Homo Abominum: São vampiros arcaicos, os primeiros da espécie, ainda assim conseguem manter um autocontrole em si mesmos.

Cárpatos: São os vampiros como conhecemos, os vampiros europeus, que não podem pegar sol, nem nadar.

Homo Abominum Americana: São os vampiros americanos, evoluídos,  têm suas fraquezas como a lua cheia e ouro. Mas são mais fortes que os Cárpatos.

Há também os antigos, o qual não é denominado, sua existência é datada antes da humanidade, são seres gigantes, que foram extintos pelos Cárpatos. Essa parte é contada em Vampiro Americano: Seleção Natural. Eu gostaria que ele, Scott Snyder, se aprofundasse mais nessa mitologia inventiva, inventei agora esse termo. Em Vampiro Americano: O Senhor do Pesadelo, é mostrado o primeiro dos Cárpatos, denominado Drácula, mas não o de Bram Stoker, ele foi denominado assim por ser o primeiro e o mais forte da espécie, com poderes de manipulação mental.

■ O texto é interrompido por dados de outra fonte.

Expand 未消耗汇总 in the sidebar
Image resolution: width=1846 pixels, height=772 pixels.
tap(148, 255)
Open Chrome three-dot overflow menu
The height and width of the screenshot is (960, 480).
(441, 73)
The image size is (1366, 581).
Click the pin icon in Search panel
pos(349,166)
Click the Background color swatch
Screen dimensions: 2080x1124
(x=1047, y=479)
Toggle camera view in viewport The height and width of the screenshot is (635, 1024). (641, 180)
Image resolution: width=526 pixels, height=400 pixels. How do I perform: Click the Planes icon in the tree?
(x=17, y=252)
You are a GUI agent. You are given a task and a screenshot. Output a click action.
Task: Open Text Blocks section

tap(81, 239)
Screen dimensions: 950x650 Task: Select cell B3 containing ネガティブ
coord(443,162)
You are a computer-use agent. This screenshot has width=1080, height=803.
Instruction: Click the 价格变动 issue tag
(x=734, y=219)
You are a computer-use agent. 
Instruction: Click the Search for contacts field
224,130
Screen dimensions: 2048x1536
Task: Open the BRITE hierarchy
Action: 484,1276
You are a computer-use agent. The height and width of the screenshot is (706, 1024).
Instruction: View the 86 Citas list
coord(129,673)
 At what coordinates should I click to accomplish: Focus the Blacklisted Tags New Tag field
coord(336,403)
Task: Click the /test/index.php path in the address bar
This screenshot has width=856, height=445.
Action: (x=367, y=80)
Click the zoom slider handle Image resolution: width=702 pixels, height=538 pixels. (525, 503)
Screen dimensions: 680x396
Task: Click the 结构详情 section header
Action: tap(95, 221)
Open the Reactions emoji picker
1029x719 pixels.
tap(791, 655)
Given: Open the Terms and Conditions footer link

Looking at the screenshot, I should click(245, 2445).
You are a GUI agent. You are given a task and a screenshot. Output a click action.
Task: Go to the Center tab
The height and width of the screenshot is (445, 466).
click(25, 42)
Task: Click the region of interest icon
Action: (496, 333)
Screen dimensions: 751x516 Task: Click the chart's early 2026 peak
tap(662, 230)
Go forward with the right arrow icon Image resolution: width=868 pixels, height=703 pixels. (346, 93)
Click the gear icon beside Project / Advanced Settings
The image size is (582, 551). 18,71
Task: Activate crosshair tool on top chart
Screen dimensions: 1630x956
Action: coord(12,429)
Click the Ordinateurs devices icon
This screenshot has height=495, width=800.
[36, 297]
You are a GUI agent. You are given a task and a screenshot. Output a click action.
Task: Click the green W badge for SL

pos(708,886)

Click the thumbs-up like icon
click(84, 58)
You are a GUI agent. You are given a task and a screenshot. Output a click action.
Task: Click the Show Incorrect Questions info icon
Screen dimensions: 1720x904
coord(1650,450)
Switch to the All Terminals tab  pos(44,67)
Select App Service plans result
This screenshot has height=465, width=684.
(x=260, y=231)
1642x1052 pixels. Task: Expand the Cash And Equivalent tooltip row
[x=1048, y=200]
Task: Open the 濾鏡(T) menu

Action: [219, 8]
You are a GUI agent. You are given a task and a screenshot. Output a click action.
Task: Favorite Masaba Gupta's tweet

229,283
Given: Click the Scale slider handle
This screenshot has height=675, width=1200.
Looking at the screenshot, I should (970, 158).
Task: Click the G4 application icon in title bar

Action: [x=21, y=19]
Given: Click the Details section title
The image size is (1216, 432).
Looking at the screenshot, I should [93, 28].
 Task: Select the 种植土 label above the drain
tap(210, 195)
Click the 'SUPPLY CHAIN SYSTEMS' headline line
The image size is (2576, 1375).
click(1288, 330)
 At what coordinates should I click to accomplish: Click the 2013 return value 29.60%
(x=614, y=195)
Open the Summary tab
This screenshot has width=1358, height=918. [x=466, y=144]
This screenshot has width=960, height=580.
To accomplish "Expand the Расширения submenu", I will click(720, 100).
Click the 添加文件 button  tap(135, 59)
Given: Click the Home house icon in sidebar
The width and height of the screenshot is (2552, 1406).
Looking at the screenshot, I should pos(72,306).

 Outra coisa que é bastante interessante é a história que vai se seguindo década por década, diversificando personagens e cenários de épocas diferentes, nunca deixando a série uma coisa monótona. Bom, resumindo, Vampiro Americano é a série que lavou minha alma em relação a histórias de vampiros, é uma boa dica para quem gosta do gênero, e quem não gosta, talvez vá gostar.